- [What the exercise asks]:
Begin at the line that holds "Task: Open the 不透明度 slider arrow" and retype every line through the end of the material, both included. Leave out the pictures.

= = = = =

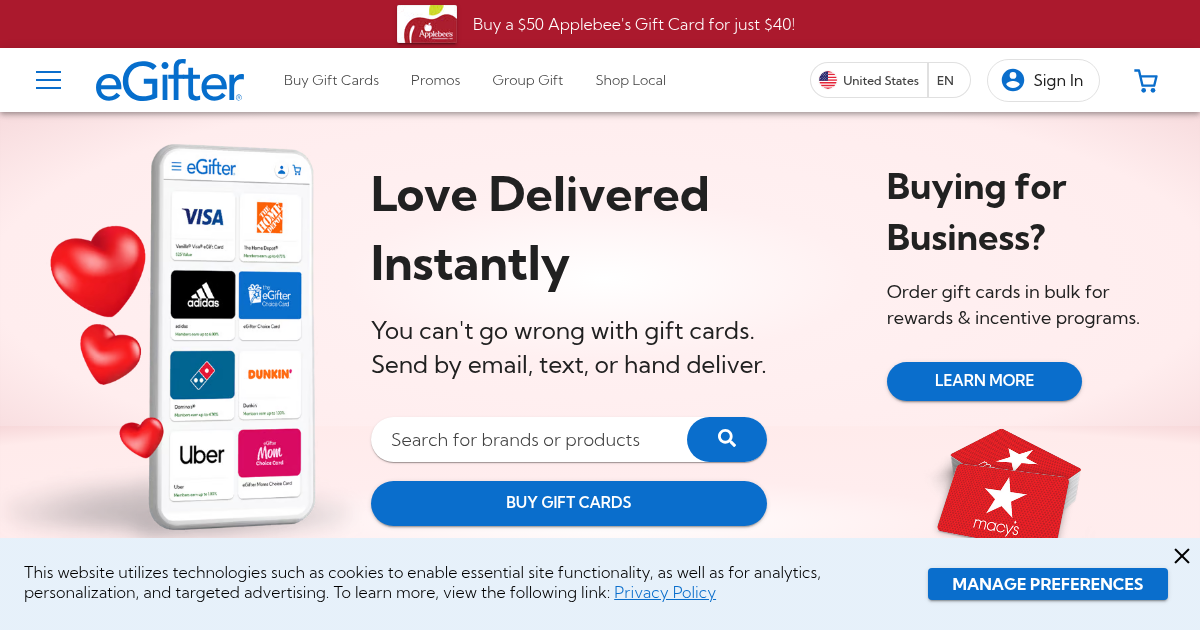Image resolution: width=1200 pixels, height=630 pixels.
Task: Click the search magnifier button
Action: coord(726,439)
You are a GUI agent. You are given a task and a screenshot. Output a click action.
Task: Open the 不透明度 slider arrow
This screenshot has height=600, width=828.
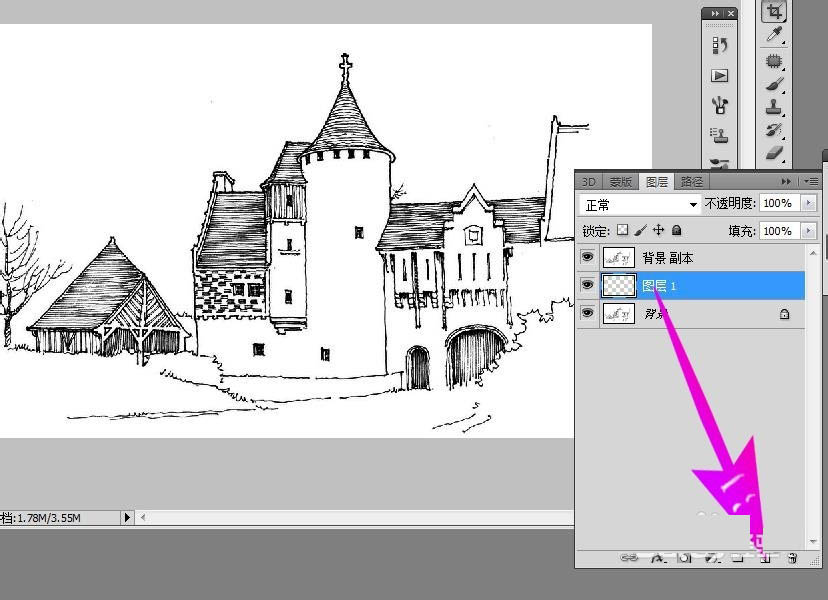click(x=809, y=204)
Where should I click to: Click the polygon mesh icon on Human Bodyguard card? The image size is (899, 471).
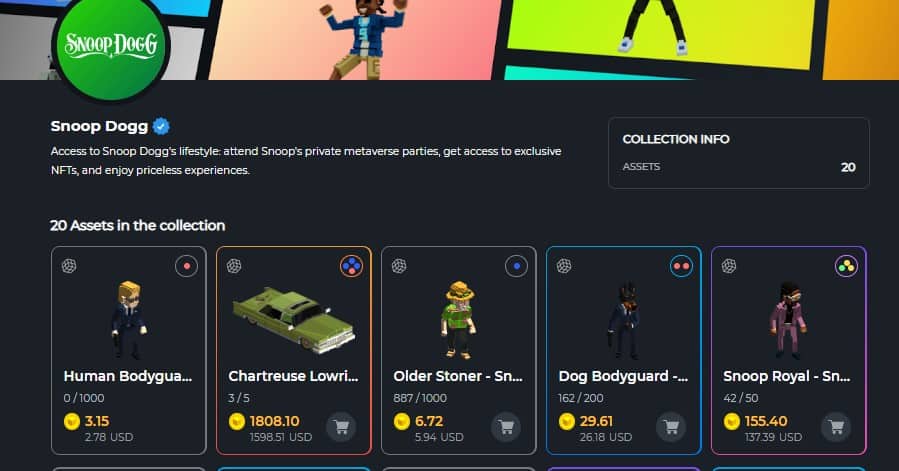point(69,266)
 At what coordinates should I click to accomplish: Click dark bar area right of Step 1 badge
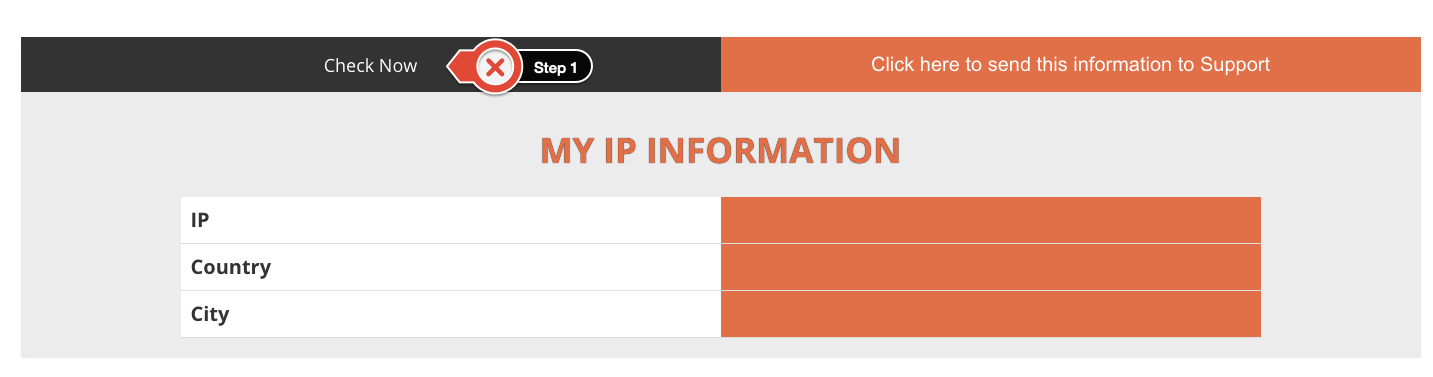(x=657, y=64)
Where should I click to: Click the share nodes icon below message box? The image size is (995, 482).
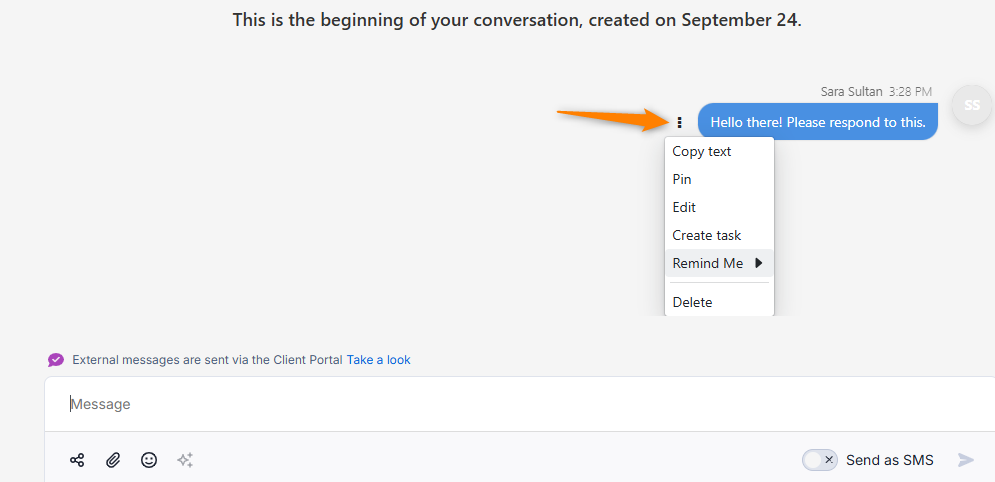pos(77,460)
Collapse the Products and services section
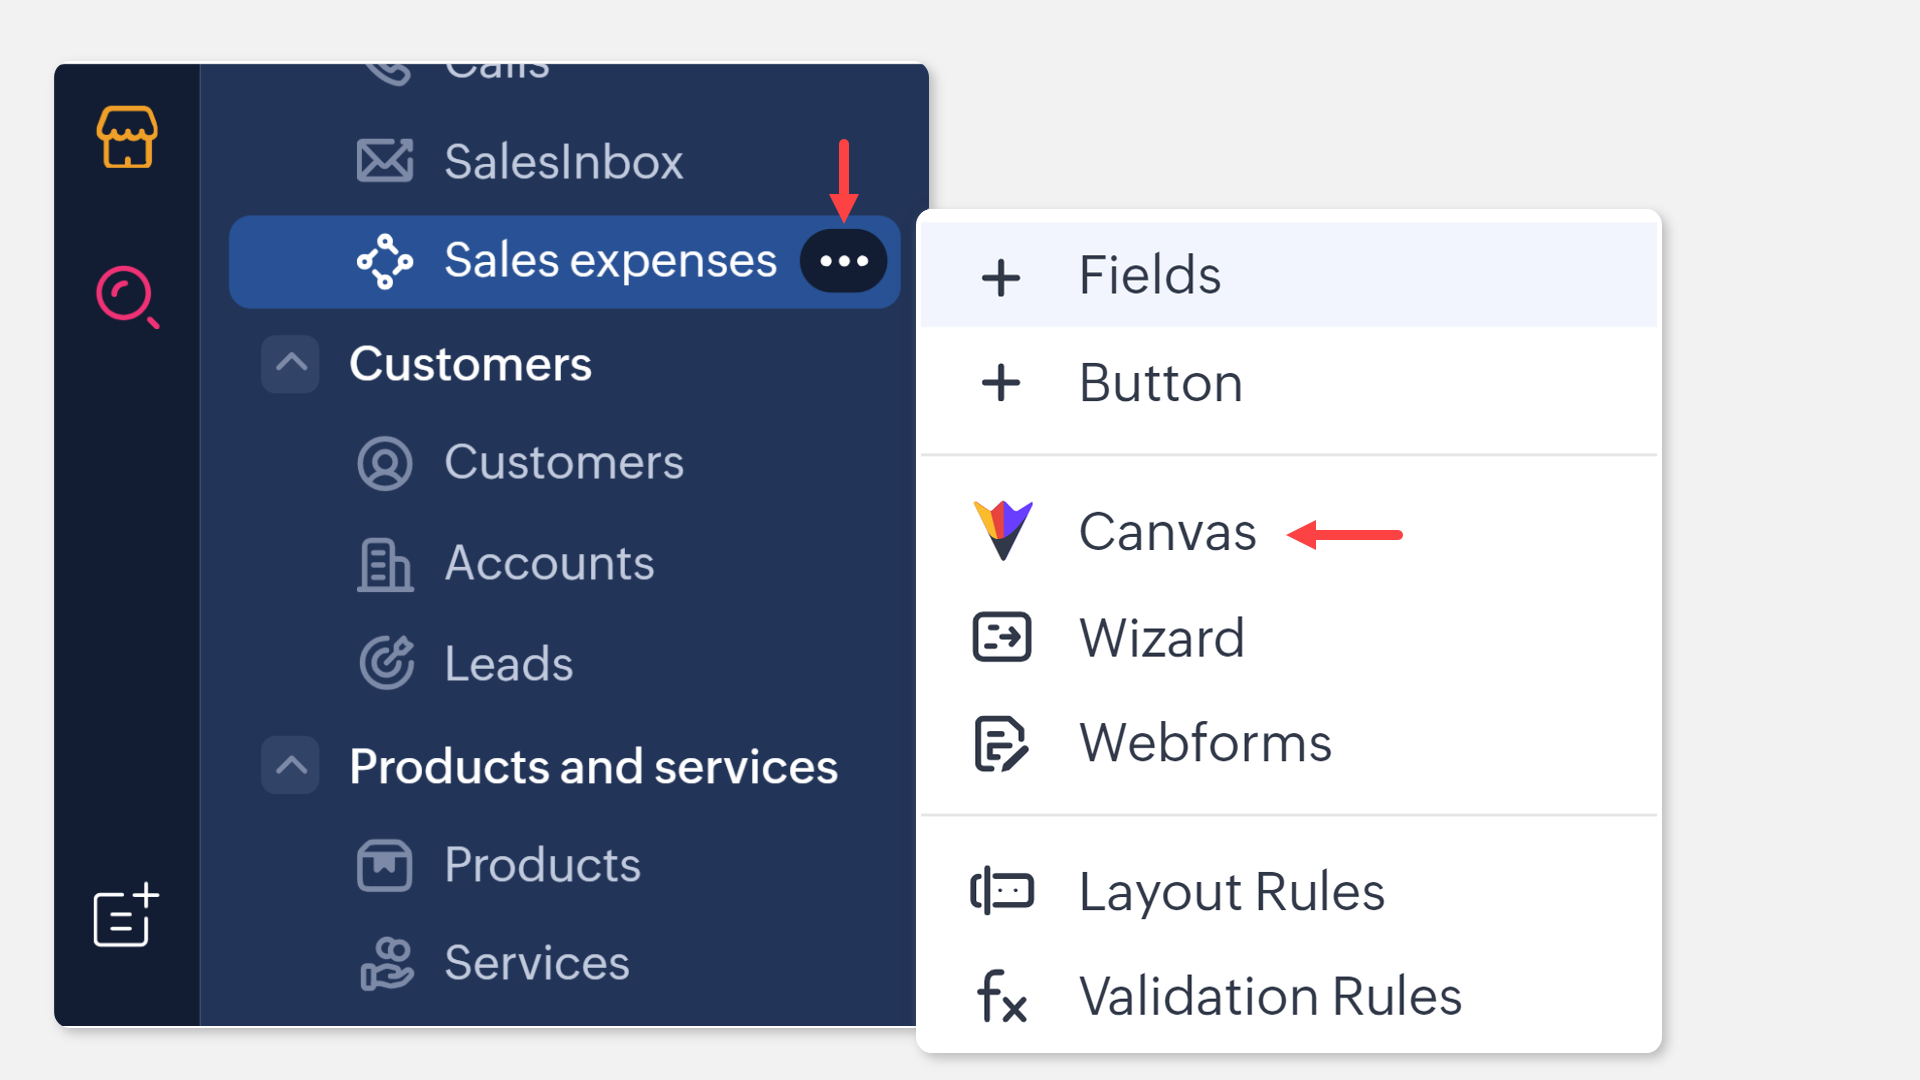Viewport: 1920px width, 1080px height. [291, 766]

= = = = =

- [Response box]:
Task: Open the 不透明度 slider arrow
This screenshot has height=600, width=828.
click(x=809, y=204)
Where should I click to: Click the polygon mesh icon on Human Bodyguard card? The image size is (899, 471).
point(69,266)
 At what coordinates should I click to accomplish: Click dark bar area right of Step 1 badge
(x=657, y=64)
Where should I click to: Click the share nodes icon below message box? The image size is (995, 482).
pos(77,460)
Collapse the Products and services section
Viewport: 1920px width, 1080px height. [291, 766]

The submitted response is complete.